The purpose of this circular is to provide you with further information regarding, among other things, (i) details of the Amended Terms; (ii) the recommendation of the Independent Board Committee to the Independent Shareholders; (iii) the letter of advice from Sinolink Securities to the Independent Board Committee and the Independent Shareholders; and (iv) other information as required under the Listing Rules.

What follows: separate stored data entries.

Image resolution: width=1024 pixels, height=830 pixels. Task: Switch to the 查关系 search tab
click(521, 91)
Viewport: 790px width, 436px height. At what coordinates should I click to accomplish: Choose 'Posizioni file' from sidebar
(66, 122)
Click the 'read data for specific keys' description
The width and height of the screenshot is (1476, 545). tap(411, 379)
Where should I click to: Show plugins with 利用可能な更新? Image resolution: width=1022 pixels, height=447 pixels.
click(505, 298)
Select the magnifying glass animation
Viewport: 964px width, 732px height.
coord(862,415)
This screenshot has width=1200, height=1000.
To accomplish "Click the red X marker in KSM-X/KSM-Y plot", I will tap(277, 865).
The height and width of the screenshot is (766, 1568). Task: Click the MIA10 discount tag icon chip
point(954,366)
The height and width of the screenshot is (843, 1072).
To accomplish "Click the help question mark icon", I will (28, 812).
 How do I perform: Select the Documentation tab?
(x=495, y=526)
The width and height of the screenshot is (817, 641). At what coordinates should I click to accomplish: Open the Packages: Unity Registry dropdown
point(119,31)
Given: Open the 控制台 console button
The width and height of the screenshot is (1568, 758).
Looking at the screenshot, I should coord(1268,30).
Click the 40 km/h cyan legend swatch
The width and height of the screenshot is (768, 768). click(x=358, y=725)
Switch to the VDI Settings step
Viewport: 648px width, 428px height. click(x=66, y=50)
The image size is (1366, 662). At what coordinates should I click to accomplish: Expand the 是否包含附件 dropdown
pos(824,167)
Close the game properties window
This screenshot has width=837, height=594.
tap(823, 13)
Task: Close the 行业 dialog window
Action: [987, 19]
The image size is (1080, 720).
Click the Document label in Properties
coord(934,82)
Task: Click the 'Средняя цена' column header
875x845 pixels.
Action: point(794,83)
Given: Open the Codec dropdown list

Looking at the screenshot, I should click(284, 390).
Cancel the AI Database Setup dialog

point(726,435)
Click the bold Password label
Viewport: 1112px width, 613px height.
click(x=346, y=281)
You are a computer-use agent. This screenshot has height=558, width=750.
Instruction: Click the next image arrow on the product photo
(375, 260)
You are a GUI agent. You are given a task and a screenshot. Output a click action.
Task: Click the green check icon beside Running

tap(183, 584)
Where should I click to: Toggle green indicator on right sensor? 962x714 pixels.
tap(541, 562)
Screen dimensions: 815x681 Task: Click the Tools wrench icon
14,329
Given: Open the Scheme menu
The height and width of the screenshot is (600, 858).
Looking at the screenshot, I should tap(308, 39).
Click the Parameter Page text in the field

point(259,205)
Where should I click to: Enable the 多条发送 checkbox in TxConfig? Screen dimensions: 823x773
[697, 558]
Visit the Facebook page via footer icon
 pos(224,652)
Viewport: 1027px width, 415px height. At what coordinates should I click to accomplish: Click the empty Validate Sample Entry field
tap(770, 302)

Just like the previous arrangements under the Acquisition Agreements as disclosed in the Previous Circular, the Acquisition under the Amended Terms is separated into two agreements with HK Taylor and Yifeng Wanguo respectively after taking into account the following consideration:
HK Taylor is a company incorporated in Hong Kong that can enjoy various funding methods (e.g. placements, convertible bonds etc) by the Company. It is convenient for the Company to provide finance without any restrictions. Yifeng Wanguo is the Group’s operating entity. It generates stable income and owns substantial assets of the Group. As a result, Yifeng Wanguo can easily get bank loan(s) from the domestic PRC local banker. The Group can enjoy both onshore and offshore finances by separating the agreements with two purchasers.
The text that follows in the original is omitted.